### PROVIDED DATA
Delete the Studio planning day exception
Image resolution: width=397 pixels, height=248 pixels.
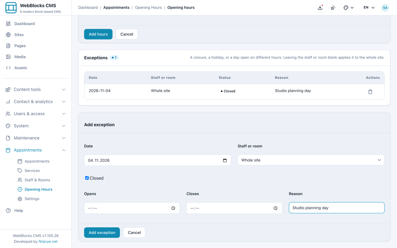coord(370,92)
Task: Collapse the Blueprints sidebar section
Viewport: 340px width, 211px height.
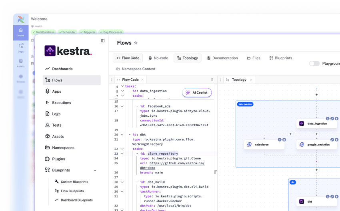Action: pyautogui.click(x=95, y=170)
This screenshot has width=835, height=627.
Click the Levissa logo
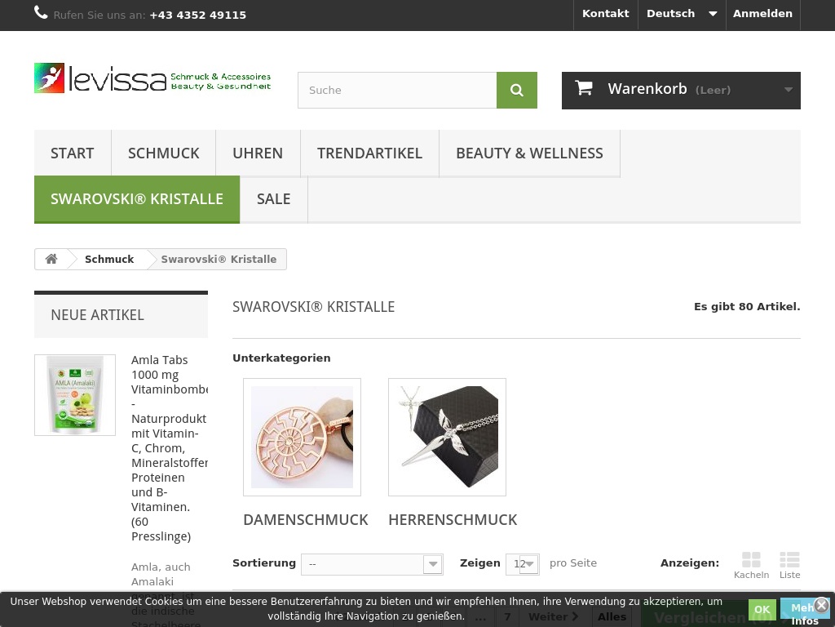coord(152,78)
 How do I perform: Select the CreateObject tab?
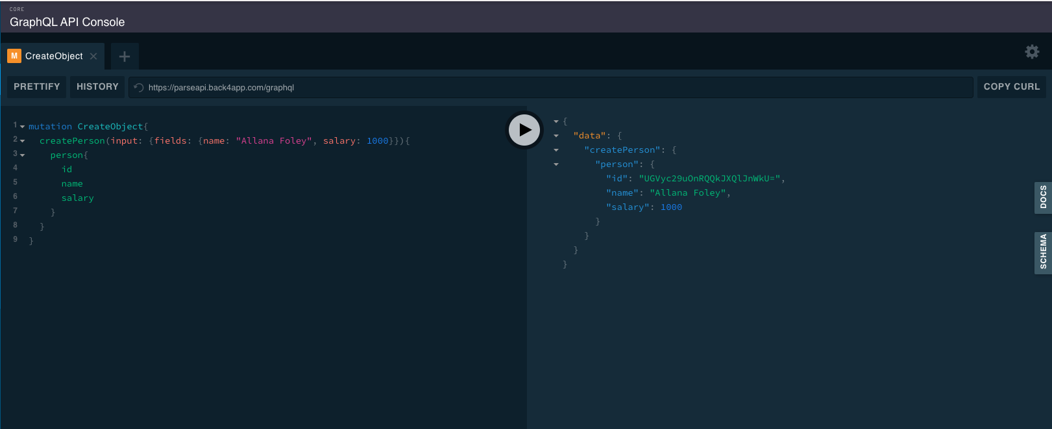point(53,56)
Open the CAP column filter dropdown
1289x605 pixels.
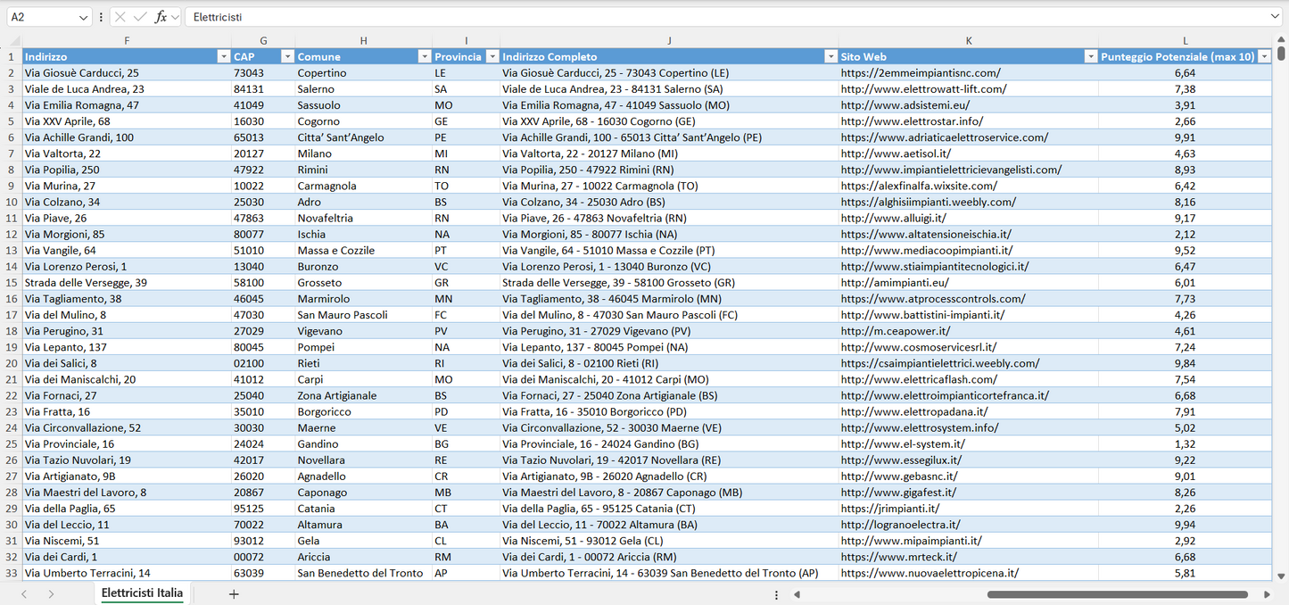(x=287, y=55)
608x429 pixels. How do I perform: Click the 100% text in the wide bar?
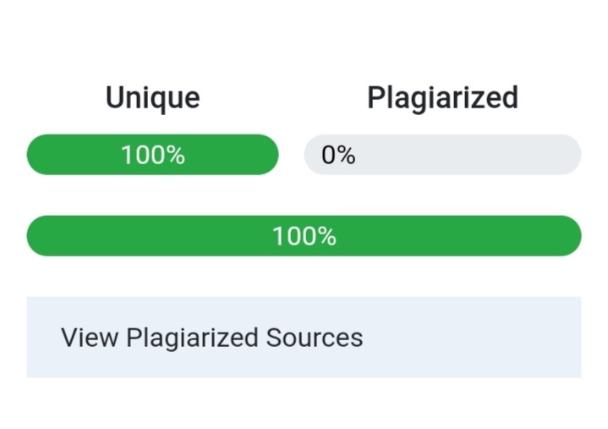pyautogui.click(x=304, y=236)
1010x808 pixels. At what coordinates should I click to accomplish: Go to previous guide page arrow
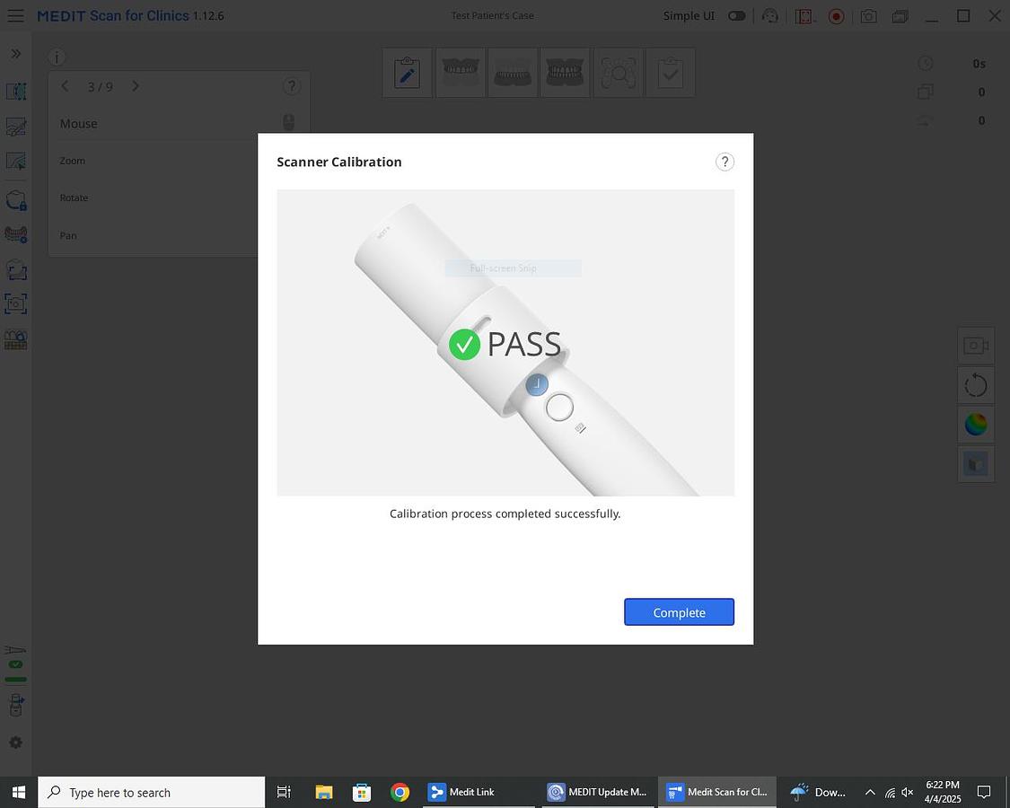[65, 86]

* * *

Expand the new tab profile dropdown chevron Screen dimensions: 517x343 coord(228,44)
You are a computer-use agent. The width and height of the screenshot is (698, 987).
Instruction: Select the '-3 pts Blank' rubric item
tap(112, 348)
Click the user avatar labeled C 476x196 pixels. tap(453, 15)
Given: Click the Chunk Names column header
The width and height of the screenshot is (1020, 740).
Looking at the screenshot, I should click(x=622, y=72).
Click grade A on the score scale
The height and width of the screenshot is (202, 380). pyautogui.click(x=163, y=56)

--

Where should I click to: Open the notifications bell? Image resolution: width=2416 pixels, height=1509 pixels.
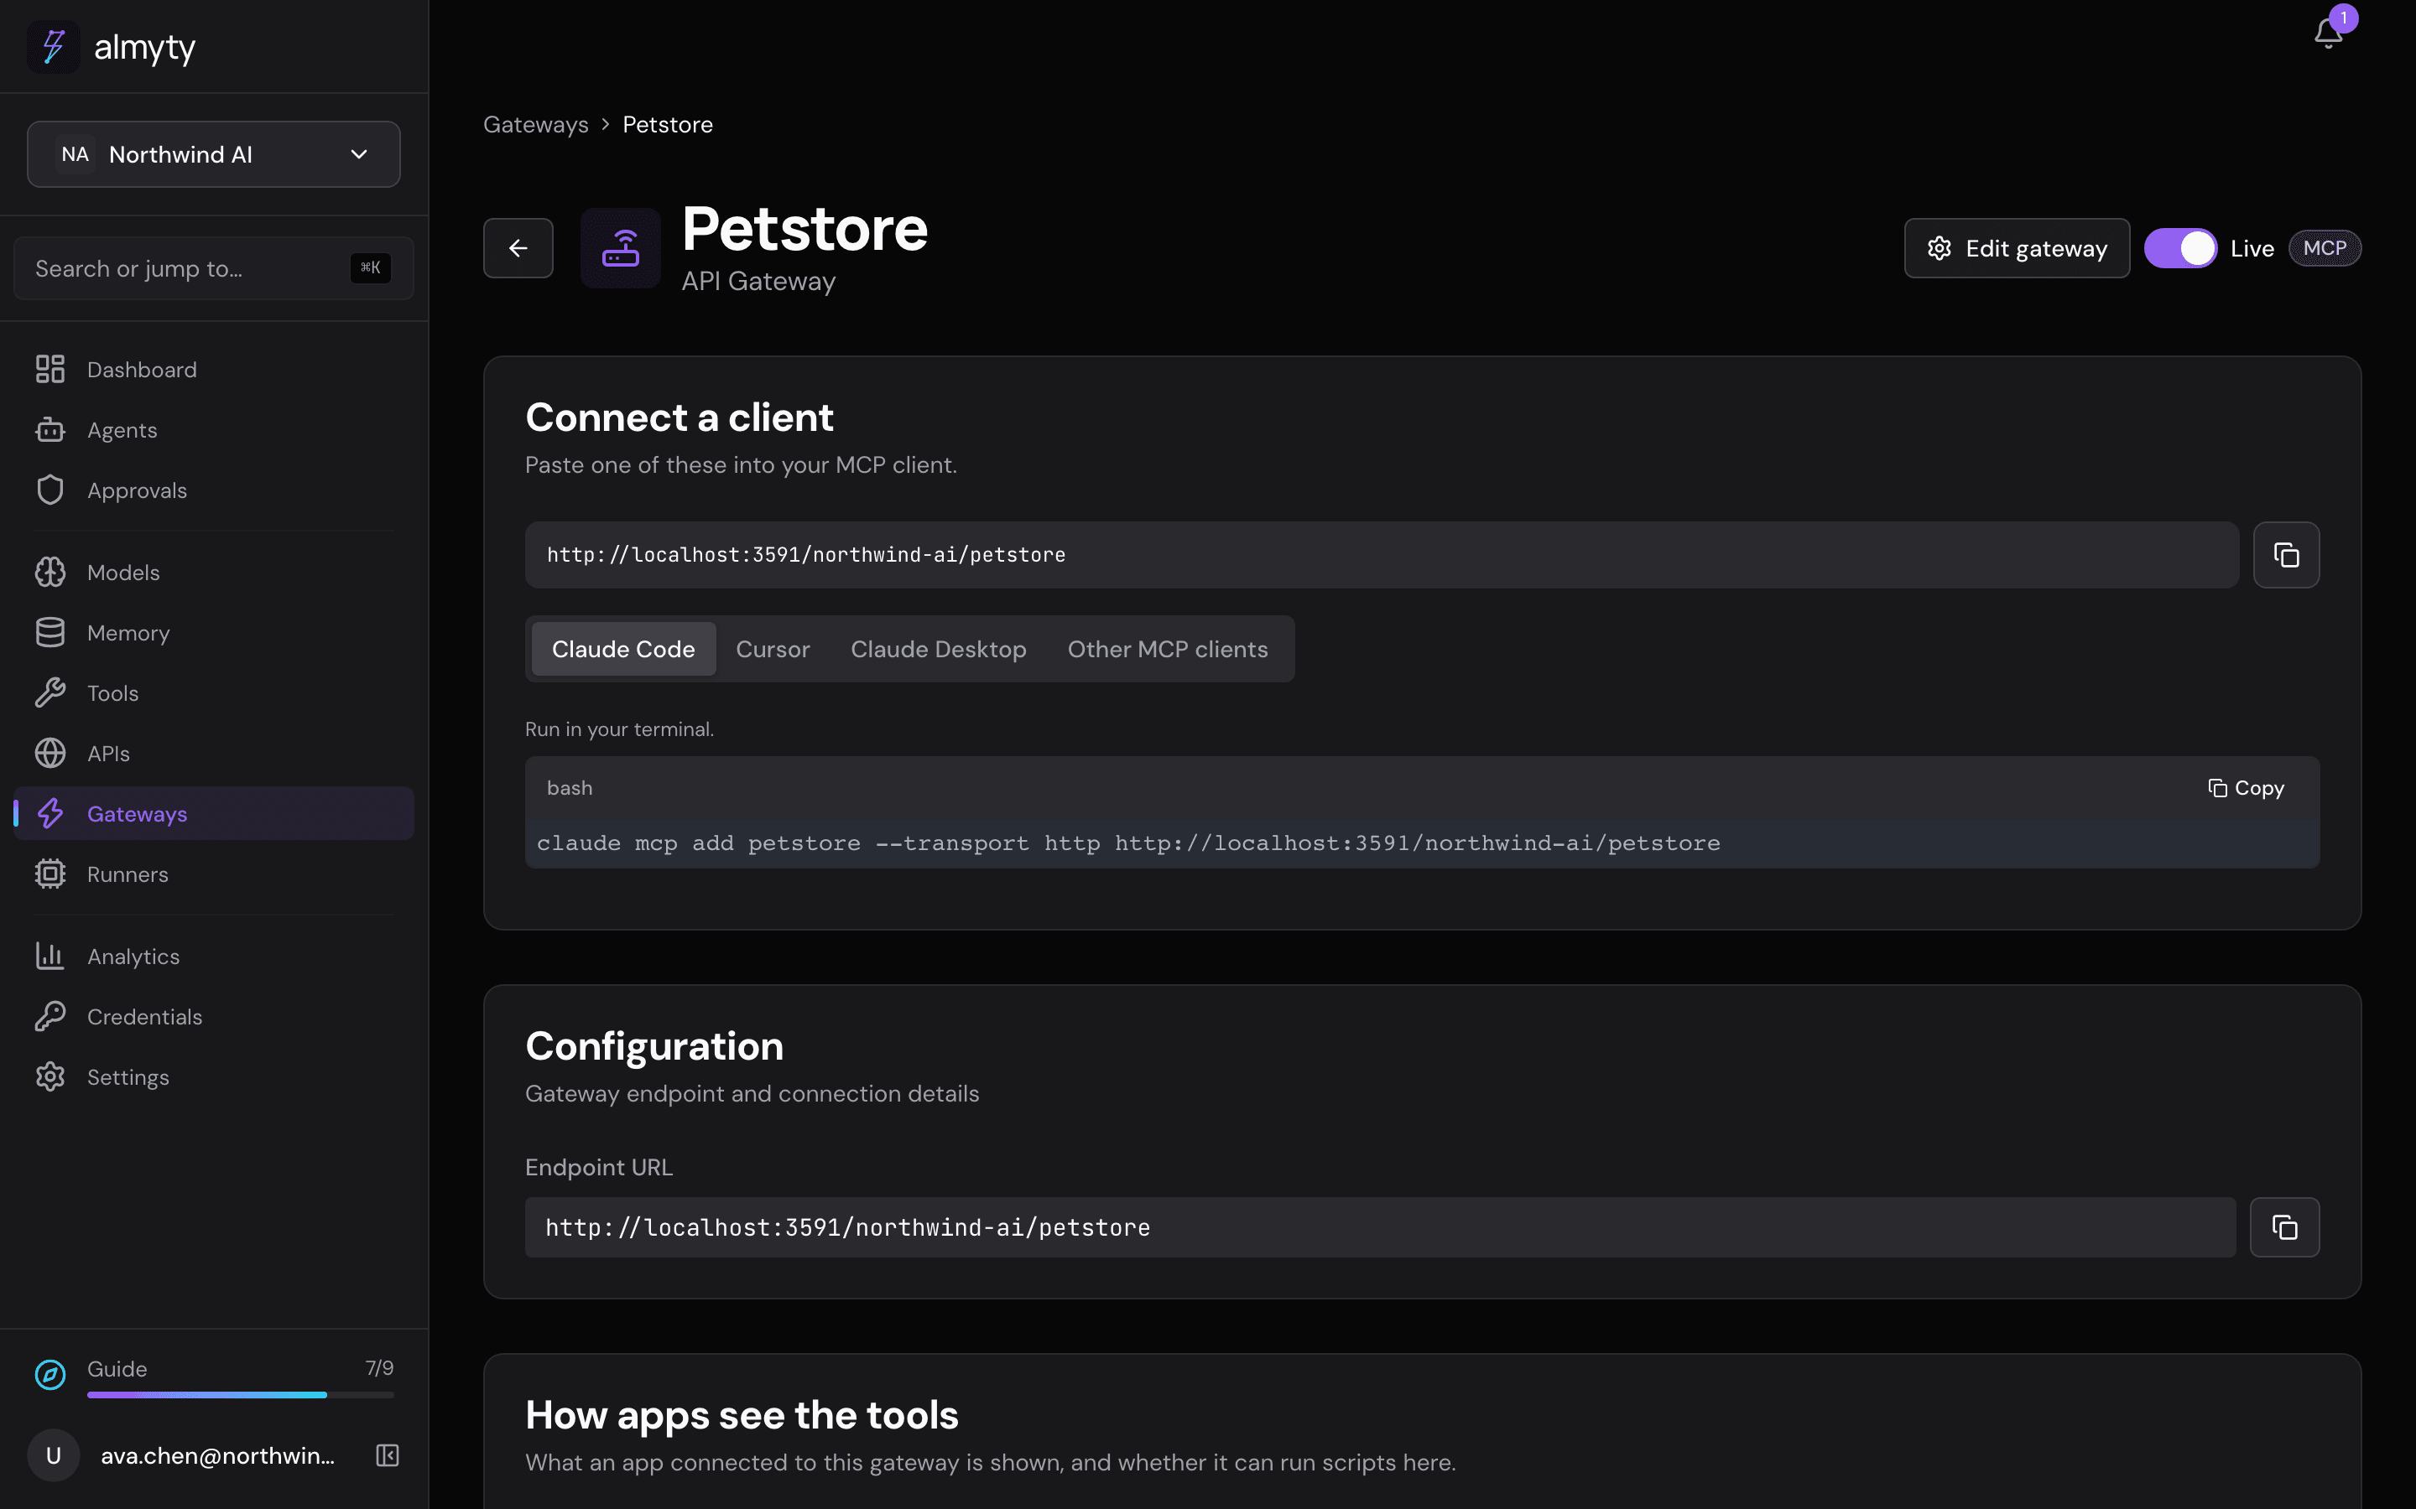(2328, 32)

### YOUR TASK
Check the lines above and copy each one that includes "column".

### REPLY TO THE TASK
Open the CAP column filter dropdown
Given: Click the Chunk Names column header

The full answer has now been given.